Although the US maintains that it is "also focused on the fighting that is taking place in Iraq's Anbar province,” the battle for the Turkish-Syrian border town of Kobane is clearly the focus of the US campaign.

In the last three days, 53 of the 54 airstrikes in Syria have been around Kobane. The latest wave was of 14 airstrikes announced on Thursday morning. In contrast, airstrikes in Iraq have been decreasing.

This infographic in the Washington Post shows the raw numbers of airstrikes in both Iraq and Syria since September 23, the day the US started bombing Syria.


Source: The Washington Post

The US-led coalition maintains that the airstrikes in Kobane have helped Kurdish fighters push back the Islamic State, however, "the security situation on the ground in Kobane remains tenuous," the US defence department said in a statement on Thursday.

Further, the BBC reported that Syrian fighters backed by the US have indicated that the US-led coalition faces a backlash in Syria owing to its bombing campaign. Reports of civilian deaths resulting from airstrikes have brought people out on the streets in protest.


Whilst the US maintains that no civilians have been killed, reports from the ground differ. Earlier in September, a video emerged that showed residents walking through their destroyed homes following a US airstrike, with the narrator of the video being heard saying, ‘“mass destruction of the civilian homes as a result of the strikes of the Western alliance on the civilians in the western Idlib suburbs… Look, it is all civilian homes.”

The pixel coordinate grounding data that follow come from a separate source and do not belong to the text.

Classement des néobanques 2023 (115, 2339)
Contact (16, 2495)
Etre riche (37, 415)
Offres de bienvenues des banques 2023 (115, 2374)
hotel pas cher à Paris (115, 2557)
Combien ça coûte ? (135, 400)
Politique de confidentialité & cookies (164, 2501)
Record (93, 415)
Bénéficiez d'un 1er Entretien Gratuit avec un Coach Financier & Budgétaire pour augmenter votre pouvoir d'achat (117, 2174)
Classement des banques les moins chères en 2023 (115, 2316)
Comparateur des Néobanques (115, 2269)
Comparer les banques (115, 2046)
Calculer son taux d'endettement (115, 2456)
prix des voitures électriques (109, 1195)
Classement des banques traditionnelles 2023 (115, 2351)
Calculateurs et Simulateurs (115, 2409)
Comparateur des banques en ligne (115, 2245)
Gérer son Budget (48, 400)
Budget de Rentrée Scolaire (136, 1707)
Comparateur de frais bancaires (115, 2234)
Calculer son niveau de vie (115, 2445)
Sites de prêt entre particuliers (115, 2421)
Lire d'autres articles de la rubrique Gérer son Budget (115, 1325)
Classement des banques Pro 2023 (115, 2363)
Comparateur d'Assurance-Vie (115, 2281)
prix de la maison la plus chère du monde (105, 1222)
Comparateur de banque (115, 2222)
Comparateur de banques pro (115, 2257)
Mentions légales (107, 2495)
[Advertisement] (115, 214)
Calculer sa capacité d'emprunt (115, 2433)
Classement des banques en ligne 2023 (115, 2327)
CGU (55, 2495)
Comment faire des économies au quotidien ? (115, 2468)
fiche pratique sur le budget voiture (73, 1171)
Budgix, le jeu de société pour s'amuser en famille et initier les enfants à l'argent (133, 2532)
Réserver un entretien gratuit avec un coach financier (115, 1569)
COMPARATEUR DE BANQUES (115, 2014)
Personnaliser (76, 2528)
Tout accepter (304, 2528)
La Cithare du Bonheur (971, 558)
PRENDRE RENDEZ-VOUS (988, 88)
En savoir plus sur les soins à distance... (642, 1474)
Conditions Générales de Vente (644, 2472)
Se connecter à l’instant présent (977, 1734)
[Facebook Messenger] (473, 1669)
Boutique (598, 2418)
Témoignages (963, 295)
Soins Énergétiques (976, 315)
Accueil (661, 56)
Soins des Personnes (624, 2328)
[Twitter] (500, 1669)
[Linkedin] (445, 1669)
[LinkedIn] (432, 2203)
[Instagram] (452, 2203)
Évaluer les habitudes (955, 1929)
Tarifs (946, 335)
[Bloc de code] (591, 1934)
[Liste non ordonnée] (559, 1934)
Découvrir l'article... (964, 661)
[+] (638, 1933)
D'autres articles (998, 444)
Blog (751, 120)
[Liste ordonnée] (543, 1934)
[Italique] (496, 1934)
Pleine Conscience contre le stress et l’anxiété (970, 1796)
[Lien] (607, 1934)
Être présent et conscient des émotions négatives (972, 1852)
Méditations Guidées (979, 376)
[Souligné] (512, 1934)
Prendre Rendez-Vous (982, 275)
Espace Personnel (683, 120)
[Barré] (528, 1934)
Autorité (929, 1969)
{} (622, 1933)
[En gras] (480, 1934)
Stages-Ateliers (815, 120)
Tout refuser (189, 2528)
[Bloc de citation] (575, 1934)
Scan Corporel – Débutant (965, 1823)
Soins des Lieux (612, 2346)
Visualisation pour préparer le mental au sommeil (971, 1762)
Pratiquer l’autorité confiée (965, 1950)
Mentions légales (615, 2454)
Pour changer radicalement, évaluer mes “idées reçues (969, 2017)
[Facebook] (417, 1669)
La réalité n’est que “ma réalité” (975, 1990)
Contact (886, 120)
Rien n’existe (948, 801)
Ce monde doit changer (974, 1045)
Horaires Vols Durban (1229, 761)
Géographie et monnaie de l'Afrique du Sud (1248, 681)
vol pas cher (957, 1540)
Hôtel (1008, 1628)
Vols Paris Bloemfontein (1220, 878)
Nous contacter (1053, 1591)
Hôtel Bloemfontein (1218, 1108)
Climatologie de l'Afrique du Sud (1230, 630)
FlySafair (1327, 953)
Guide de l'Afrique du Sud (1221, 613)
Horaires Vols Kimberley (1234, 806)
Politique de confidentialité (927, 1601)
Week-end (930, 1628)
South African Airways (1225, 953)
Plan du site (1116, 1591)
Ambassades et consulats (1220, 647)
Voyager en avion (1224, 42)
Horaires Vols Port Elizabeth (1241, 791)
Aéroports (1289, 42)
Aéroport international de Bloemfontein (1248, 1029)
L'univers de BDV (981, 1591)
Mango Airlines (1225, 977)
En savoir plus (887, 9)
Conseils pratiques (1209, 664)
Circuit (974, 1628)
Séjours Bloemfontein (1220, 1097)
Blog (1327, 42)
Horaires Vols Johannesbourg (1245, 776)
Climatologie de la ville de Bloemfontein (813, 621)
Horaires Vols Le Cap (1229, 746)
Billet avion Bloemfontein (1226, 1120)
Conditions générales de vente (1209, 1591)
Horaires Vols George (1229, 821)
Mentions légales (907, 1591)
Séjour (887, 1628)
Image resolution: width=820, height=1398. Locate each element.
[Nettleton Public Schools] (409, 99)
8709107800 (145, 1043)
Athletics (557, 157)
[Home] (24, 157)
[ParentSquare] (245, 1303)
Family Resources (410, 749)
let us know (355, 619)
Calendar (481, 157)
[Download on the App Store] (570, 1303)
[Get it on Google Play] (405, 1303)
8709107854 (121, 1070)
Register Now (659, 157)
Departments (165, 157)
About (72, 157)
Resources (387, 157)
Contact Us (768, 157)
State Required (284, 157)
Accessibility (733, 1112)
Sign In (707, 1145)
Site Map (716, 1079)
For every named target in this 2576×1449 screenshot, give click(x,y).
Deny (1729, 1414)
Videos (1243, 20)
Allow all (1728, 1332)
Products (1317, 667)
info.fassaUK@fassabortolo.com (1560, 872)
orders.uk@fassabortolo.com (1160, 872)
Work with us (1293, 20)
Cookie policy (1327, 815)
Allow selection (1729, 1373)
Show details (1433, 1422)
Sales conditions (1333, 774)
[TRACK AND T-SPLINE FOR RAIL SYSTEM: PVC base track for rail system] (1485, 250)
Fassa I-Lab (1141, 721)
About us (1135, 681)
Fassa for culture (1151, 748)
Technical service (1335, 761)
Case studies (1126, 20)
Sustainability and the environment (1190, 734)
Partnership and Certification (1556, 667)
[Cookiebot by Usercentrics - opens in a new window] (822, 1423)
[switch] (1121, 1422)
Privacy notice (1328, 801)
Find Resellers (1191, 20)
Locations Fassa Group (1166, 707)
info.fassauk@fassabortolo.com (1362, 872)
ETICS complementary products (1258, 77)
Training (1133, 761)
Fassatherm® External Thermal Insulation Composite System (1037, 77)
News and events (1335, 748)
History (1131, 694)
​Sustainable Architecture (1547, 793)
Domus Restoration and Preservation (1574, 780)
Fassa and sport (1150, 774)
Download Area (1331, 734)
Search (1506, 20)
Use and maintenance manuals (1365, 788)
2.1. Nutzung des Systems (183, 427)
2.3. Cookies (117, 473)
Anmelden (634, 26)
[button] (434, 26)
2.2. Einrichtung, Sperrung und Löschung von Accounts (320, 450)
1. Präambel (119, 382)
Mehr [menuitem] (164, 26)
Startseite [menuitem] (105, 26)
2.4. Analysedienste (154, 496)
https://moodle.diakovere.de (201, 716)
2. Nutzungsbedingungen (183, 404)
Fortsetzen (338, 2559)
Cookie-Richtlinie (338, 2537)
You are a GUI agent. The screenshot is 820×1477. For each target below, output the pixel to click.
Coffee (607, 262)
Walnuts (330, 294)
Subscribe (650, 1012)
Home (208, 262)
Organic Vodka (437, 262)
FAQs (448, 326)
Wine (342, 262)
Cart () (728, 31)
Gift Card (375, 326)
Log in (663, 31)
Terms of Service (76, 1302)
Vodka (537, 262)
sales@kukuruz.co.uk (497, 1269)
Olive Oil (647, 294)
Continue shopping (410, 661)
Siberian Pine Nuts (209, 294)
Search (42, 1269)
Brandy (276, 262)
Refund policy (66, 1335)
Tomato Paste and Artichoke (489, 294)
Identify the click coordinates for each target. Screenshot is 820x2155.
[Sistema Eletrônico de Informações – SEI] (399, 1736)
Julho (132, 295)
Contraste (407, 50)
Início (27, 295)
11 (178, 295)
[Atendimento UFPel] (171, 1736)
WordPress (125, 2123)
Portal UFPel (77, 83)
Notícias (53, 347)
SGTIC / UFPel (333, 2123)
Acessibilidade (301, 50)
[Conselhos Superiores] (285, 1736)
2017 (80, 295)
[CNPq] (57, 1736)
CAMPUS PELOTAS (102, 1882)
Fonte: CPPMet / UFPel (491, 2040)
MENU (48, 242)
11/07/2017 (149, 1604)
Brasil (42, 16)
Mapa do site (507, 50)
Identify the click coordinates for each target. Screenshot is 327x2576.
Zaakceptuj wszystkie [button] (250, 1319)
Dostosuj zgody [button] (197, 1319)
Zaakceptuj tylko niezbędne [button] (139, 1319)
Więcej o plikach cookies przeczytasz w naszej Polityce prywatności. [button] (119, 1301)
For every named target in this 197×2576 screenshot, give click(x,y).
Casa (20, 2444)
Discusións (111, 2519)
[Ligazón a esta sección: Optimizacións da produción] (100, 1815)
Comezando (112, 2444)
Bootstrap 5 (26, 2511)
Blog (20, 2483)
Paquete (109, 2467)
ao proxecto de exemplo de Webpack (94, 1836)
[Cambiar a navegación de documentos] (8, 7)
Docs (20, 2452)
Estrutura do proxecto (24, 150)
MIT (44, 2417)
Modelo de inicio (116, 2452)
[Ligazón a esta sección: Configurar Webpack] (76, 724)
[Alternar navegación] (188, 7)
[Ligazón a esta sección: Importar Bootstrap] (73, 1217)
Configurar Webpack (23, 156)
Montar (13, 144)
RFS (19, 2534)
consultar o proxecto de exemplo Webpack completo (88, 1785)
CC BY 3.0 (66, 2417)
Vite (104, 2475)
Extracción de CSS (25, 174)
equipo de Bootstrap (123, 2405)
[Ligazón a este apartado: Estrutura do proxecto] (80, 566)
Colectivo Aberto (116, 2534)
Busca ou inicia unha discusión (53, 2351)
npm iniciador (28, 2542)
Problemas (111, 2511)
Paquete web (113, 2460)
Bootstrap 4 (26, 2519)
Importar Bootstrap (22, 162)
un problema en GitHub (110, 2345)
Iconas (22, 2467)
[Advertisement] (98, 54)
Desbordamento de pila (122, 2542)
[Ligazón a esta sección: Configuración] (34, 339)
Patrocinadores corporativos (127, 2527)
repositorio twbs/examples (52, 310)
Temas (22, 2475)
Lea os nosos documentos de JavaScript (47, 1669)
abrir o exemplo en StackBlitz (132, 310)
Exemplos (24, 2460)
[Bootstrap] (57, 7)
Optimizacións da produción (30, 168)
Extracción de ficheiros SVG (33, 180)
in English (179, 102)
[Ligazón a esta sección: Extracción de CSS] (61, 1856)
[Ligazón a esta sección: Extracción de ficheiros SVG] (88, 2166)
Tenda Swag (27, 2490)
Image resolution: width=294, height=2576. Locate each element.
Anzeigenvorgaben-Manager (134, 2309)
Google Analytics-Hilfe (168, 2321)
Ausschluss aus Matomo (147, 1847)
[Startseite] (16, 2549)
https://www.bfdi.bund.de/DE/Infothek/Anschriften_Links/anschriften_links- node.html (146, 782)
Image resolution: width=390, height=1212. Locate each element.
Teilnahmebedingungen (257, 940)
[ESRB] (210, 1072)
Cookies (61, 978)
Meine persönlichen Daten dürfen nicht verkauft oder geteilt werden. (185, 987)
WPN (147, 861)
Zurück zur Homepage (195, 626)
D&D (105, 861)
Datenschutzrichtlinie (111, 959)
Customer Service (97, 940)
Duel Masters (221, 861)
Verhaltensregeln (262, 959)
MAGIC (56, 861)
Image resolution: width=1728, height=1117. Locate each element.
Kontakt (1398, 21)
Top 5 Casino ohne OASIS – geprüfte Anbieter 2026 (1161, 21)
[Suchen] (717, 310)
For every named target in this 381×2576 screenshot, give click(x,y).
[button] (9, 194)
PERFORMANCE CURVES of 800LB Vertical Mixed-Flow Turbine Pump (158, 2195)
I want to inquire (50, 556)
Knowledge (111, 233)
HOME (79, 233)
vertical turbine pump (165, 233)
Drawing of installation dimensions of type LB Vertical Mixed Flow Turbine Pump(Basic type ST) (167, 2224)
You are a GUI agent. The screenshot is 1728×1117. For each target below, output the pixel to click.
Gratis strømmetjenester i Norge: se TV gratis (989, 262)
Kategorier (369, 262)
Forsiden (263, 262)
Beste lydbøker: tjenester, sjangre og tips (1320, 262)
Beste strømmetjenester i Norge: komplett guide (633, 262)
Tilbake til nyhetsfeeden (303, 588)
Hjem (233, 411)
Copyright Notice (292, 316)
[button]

The Syrian Observatory for Human Rights has reported civilian casualties on several occasions. AP quoted the organisation’s director, Rami Abdurrahman, on the casualties of a US airstrike a few weeks ago, saying, “They killed only civilians there, workers at the site. There was no ISIS inside.” The comment had referred to a strike that hit grain silos in the northern Syrian town of Manbij, which, as Reuters reported, may have been mistaken for an Islamic State base.

In another incident, on September 23 when the US first bombed Syria, at least seven civilians, including five children, were killed in the village of Kafr Deryan in northern Idlib province. "Witness accounts suggest that the attack on the village harmed civilians but did not strike a military target, violating the laws of war by failing to discriminate between combatants and civilians, or that it unlawfully caused civilian loss disproportionate to the expected military advantage," Human Rights Watch had said in a statement.

In fact, at the end of September, the White House acknowledged that the strict standards President Obama imposed last year to prevent civilian deaths from US drone strikes will not apply to US operations in Syria and Iraq.

As The Citizen previously reported, Islamic State militants have continued their advance in Syria and Iraq, despite the US stepping up airstrikes. That fact, along with the alienating impact of airstrikes, should be a cause for concern as the international community continues to grapple with the advance of the Islamic State.